Common monitoring configuration scenarios - Monitoring | Observability

Configuring core platform monitoring: Postinstallation steps
Configuring monitoring for user-defined projects: Getting started

After OKD is installed, core platform monitoring components immediately begin collecting metrics, which you can query and view. The default in-cluster monitoring stack includes the core platform Prometheus instance that collects metrics from your cluster and the core Alertmanager instance that routes alerts, among other components. Depending on who will use the monitoring stack and for what purposes, as a cluster administrator, you can further configure these monitoring components to suit the needs of different users in various scenarios.

In addition to core platform monitoring, you can also optionally enable monitoring for user-defined projects for user workload monitoring. Users can then monitor their own services and workloads without the need for an additional monitoring solution.

Configuring core platform monitoring: Postinstallation steps

After OKD is installed, cluster administrators typically configure core platform monitoring to suit their needs. These activities include setting up storage and configuring options for Prometheus, Alertmanager, and other monitoring components.

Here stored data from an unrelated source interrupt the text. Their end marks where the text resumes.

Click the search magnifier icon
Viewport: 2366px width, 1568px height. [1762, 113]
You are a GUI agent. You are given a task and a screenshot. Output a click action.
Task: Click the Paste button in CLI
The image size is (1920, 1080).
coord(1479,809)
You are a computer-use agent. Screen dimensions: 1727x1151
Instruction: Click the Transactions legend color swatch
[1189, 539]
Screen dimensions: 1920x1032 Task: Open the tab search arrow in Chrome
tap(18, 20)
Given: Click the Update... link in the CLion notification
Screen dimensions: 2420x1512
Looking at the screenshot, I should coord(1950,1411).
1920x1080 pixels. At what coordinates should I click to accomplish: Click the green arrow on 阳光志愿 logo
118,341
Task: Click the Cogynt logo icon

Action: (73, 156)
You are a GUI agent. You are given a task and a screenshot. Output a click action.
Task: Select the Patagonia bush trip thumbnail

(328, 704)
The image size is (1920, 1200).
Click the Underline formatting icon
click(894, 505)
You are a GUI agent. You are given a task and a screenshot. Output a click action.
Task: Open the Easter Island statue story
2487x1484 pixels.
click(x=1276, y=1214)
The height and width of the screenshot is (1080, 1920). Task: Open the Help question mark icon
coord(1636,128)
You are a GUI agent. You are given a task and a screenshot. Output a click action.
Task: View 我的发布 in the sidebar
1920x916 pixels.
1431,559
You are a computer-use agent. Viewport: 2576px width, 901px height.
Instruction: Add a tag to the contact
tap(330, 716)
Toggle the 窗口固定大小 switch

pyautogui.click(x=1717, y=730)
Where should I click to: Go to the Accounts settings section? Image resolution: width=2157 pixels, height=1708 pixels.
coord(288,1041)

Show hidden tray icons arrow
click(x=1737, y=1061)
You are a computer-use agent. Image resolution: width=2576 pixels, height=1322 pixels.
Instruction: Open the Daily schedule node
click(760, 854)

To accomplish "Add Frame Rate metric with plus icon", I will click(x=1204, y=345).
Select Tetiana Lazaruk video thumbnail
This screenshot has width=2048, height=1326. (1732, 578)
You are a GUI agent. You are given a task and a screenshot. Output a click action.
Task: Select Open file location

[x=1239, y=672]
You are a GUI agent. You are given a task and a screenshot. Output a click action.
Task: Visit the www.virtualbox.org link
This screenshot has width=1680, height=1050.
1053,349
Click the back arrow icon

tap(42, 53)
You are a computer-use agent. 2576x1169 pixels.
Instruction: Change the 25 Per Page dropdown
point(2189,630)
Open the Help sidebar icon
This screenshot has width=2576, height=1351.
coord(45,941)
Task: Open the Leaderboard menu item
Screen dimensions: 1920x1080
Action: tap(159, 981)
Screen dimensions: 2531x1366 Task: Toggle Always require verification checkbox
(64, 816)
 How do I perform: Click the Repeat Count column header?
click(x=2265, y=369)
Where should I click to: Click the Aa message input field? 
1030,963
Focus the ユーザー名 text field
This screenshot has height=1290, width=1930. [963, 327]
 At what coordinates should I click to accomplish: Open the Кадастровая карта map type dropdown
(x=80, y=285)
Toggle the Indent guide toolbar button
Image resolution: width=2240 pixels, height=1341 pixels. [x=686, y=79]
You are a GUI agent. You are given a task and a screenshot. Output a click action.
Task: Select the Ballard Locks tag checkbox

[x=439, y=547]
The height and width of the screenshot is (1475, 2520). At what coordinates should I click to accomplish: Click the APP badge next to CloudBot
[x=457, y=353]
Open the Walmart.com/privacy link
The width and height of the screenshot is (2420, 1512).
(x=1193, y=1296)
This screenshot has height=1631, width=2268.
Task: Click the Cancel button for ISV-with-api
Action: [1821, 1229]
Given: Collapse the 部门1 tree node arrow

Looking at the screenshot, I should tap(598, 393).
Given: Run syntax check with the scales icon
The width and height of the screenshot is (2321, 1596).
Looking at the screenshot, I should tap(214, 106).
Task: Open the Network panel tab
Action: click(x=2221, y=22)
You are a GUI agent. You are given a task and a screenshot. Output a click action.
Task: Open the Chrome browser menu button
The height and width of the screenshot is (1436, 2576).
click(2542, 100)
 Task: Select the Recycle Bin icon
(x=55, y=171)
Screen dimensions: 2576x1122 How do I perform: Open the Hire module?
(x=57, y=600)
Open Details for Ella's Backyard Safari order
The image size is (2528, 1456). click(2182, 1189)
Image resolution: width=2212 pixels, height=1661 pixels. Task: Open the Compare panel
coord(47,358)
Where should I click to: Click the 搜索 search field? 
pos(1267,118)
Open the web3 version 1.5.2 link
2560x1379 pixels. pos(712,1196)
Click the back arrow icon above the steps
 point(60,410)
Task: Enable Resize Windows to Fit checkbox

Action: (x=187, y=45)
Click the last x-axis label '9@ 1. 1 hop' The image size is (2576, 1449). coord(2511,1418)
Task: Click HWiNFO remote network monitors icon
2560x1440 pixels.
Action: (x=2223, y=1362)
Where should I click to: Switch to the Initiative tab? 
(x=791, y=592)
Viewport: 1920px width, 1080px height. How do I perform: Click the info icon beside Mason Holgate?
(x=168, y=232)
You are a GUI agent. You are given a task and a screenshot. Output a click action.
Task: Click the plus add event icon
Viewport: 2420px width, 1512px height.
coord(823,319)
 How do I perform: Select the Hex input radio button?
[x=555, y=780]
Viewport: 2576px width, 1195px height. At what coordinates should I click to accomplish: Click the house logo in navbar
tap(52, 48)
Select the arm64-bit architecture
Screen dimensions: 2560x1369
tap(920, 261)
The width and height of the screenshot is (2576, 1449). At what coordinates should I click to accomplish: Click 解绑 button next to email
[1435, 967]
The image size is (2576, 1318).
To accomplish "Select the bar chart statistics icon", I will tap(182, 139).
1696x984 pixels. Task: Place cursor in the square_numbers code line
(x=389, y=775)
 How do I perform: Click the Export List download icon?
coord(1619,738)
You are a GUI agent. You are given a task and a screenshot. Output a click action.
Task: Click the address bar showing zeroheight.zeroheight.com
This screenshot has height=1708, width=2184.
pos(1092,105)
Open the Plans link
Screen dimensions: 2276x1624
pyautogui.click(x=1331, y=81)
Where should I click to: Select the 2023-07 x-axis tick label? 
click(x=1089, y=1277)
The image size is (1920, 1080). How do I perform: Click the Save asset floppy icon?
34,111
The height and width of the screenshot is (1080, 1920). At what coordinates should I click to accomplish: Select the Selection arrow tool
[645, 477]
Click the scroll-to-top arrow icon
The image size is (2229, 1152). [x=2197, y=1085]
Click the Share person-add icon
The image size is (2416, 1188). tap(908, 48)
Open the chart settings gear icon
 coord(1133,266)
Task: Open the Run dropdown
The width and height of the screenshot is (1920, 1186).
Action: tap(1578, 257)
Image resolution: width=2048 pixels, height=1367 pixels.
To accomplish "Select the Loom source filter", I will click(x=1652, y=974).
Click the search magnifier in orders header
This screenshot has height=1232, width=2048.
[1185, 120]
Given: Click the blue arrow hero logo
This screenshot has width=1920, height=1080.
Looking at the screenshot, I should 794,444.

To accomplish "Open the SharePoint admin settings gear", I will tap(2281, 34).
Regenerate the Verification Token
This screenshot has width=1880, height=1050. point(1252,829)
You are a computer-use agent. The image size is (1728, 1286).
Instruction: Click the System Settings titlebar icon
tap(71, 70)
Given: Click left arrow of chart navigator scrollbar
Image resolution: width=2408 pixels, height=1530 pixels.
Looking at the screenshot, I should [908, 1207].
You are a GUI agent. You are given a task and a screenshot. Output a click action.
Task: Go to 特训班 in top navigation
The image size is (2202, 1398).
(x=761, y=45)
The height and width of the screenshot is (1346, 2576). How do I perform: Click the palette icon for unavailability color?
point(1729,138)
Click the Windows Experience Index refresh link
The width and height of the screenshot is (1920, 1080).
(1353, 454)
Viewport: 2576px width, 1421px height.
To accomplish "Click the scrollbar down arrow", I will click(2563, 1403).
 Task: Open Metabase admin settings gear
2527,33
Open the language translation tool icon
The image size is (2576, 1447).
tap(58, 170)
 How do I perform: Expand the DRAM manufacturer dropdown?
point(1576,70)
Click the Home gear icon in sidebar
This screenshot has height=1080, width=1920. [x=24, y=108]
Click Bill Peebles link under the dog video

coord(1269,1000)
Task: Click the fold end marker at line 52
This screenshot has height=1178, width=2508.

By default, in a newly installed OKD system, users can query and view collected metrics. You need only configure an alert receiver if you want users to receive alert notifications. Any other configuration options listed here are optional.

Create the cluster-monitoring-config configmap object if it does not exist.
Configure alert receivers so that Alertmanager can send alerts to an external notification system such as email, Slack, or PagerDuty.
Configure notifications for default platform alerts.

For shorter term data retention, configure persistent storage for Prometheus and Alertmanager to store metrics and alert data. Specify the metrics data retention parameters for Prometheus and Thanos Ruler.

In multi-node clusters, you must configure persistent storage for Prometheus, Alertmanager, and Thanos Ruler to ensure high availability.
By default, in a newly installed OKD system, the monitoring ClusterOperator resource reports a PrometheusDataPersistenceNotConfigured status message to remind you that storage is not configured.

For longer term data retention, configure the remote write feature to enable Prometheus to send ingested metrics to remote systems for storage.

Be sure to add cluster ID labels to metrics for use with your remote write storage configuration.
Assign monitoring cluster roles to any non-administrator users that need to access certain monitoring features.
Assign tolerations to monitoring stack components so that administrators can move them to tainted nodes.
Set the body size limit for metrics collection to help avoid situations in which Prometheus consumes excessive amounts of memory when scraped targets return a response that contains a large amount of data.
Modify or create alerting rules for your cluster. These rules specify the conditions that trigger alerts, such as high CPU or memory usage, network latency, and so forth.
Specify resource limits and requests for monitoring components to ensure that the containers that run monitoring components have enough CPU and memory resources.

With the monitoring stack configured to suit your needs, Prometheus collects metrics from the specified services and stores these metrics according to your settings. You can go to the Observe pages in the OKD web console to view and query collected metrics, manage alerts, identify performance bottlenecks, and scale resources as needed:

View dashboards to visualize collected metrics, troubleshoot alerts, and monitor other information about your cluster.
Query collected metrics by creating PromQL queries or using predefined queries.

Configuring monitoring for user-defined projects: Getting started

As a cluster administrator, you can optionally enable monitoring for user-defined projects in addition to core platform monitoring. Non-administrator users such as developers can then monitor their own projects outside of core platform monitoring.

Cluster administrators typically complete the following activities to configure user-defined projects so that users can view collected metrics, query these metrics, and receive alerts for their own projects:

Enable user-defined projects.
Assign the monitoring-rules-view, monitoring-rules-edit, or monitoring-edit cluster roles to grant non-administrator users permissions to monitor user-defined projects.
Assign the user-workload-monitoring-config-edit role to grant non-administrator users permission to configure user-defined projects.
Enable alert routing for user-defined projects so that developers and other users can configure custom alerts and alert routing for their projects.
If needed, configure alert routing for user-defined projects to use an optional Alertmanager instance dedicated for use only by user-defined projects.
Configure alert receivers for user-defined projects.
Configure notifications for user-defined alerts.

After monitoring for user-defined projects is enabled and configured, developers and other non-administrator users can then perform the following activities to set up and use monitoring for their own projects:

Deploy and monitor services.
Create and manage alerting rules.
Receive and manage alerts for their projects.
If granted the user-workload-monitoring-config-edit role, configure alert routing.
Use the OKD web console to view dashboards.
Query the collected metrics by creating PromQL queries or using predefined queries.